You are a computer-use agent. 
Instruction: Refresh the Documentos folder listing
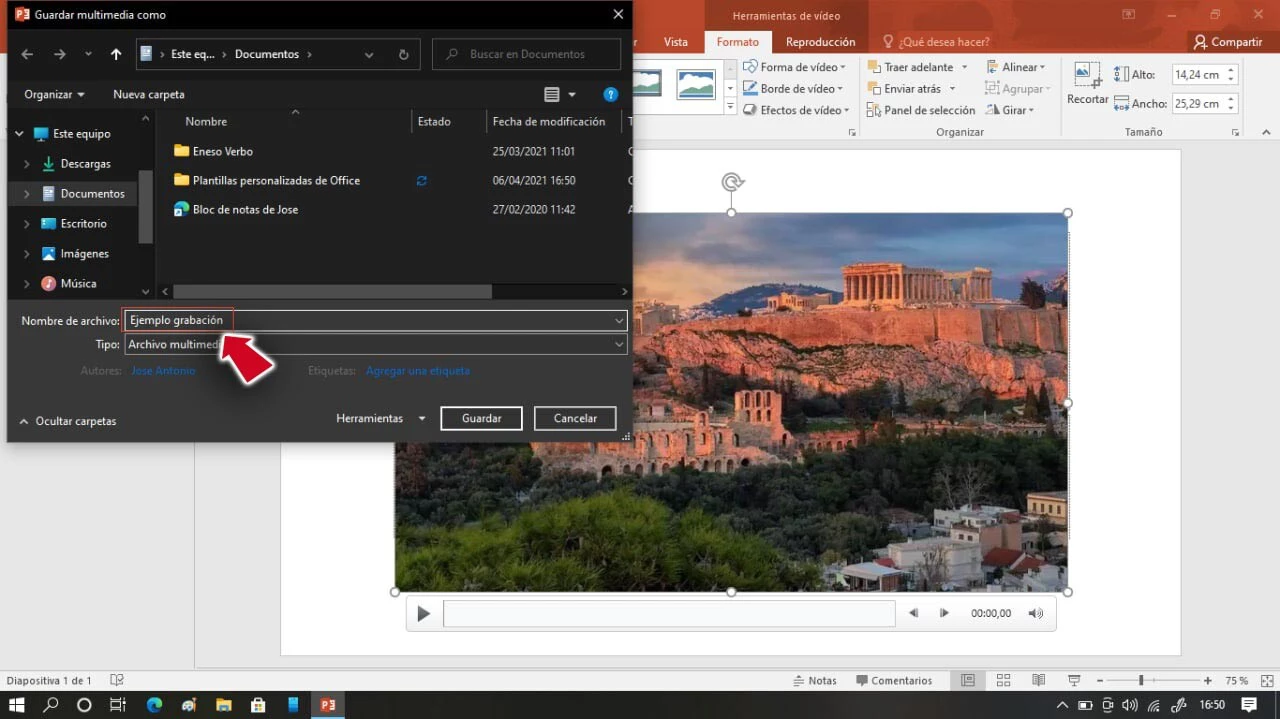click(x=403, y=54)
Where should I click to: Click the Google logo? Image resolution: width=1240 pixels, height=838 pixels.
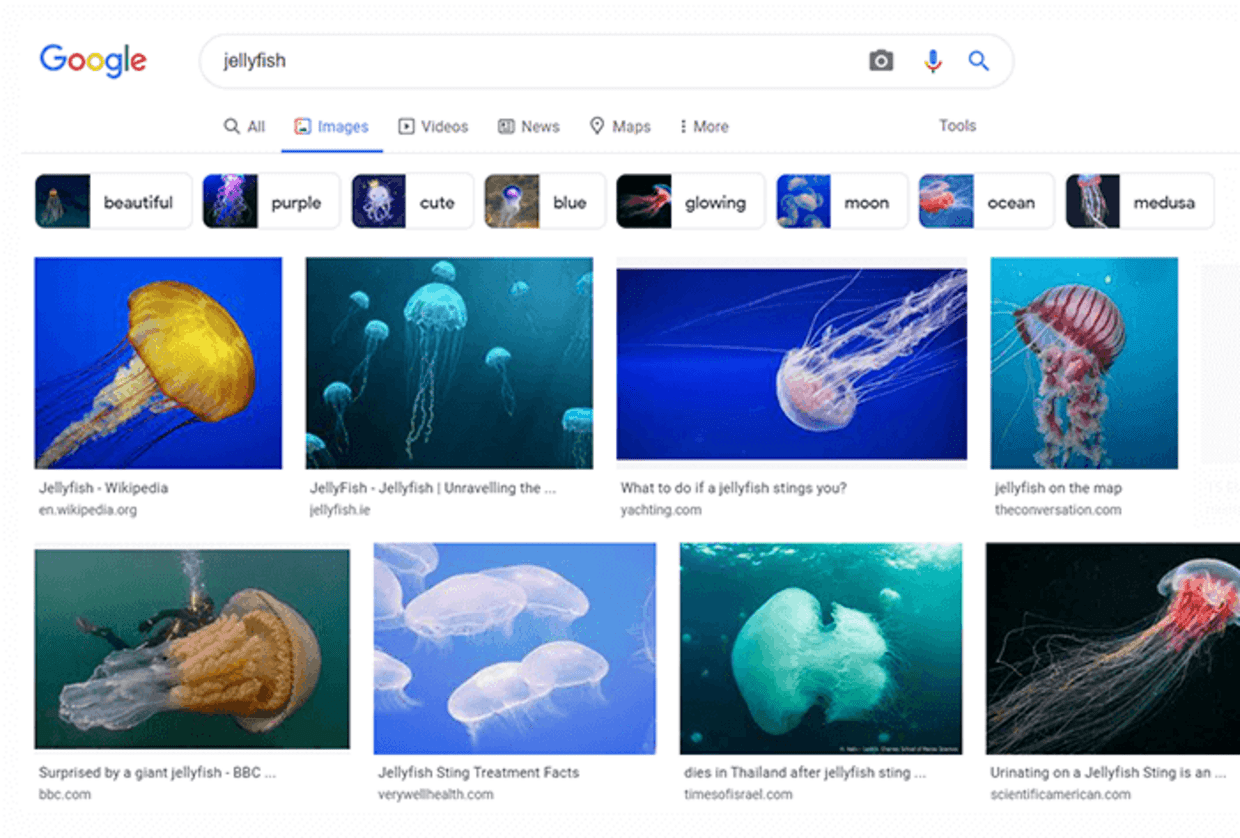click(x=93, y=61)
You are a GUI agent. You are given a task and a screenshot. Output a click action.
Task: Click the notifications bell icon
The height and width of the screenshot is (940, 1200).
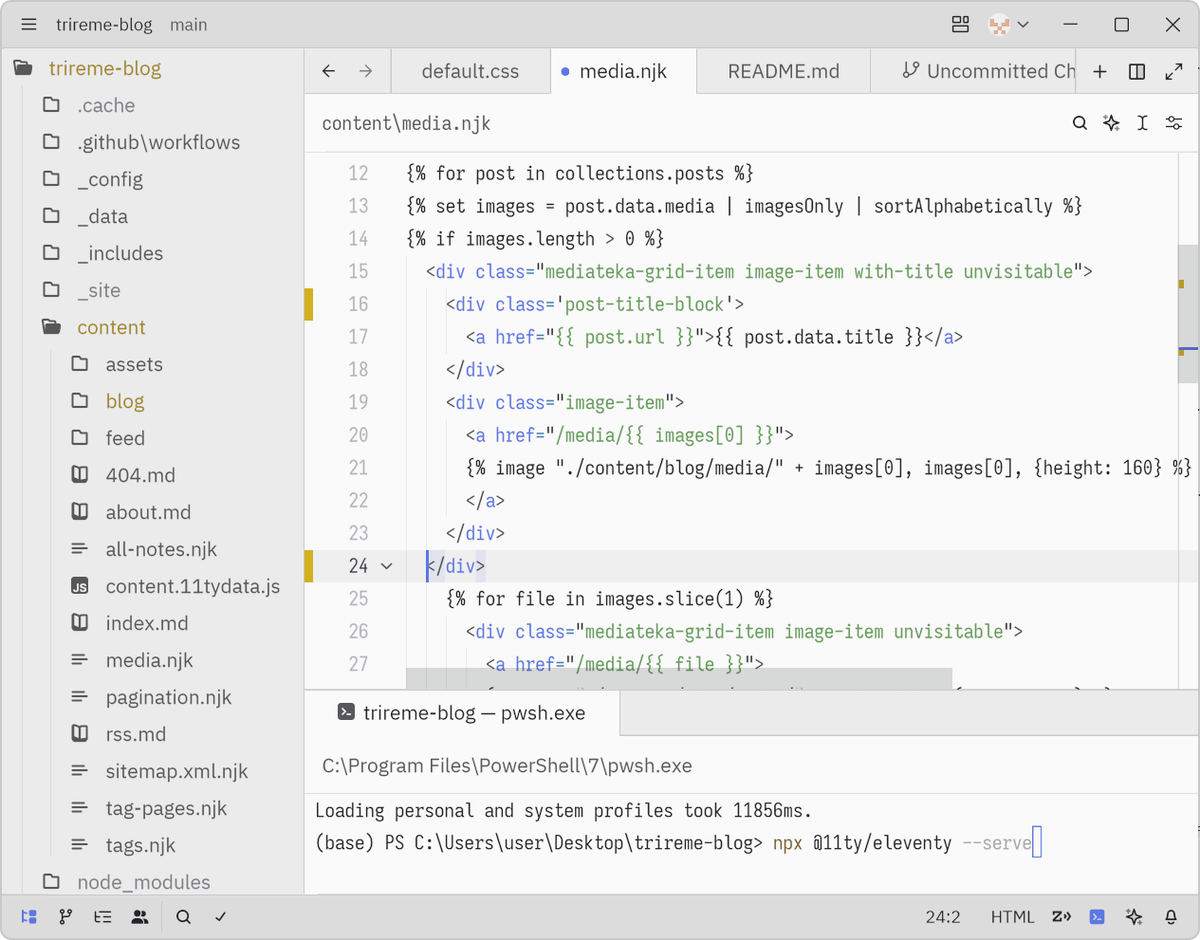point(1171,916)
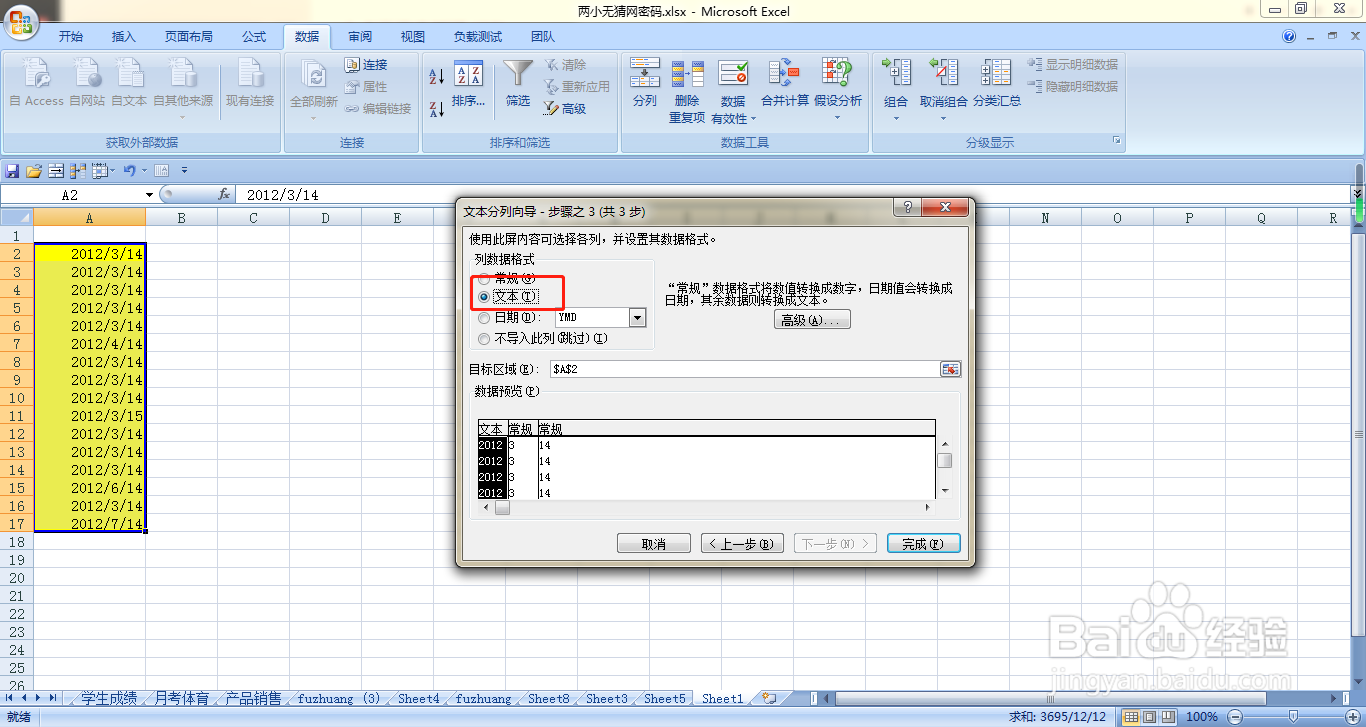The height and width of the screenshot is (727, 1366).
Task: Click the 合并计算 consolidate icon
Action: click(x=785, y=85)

━━━

◆ **Exercise directions**
Exactly the lines from the line with "The height and width of the screenshot is (940, 1200)." through the end of the data are to be reproduced, and no picture is to be included.

◆ **Answer area**
The height and width of the screenshot is (940, 1200).
point(1171,916)
The height and width of the screenshot is (727, 1366).
Task: Click the 合并计算 consolidate icon
Action: click(x=785, y=85)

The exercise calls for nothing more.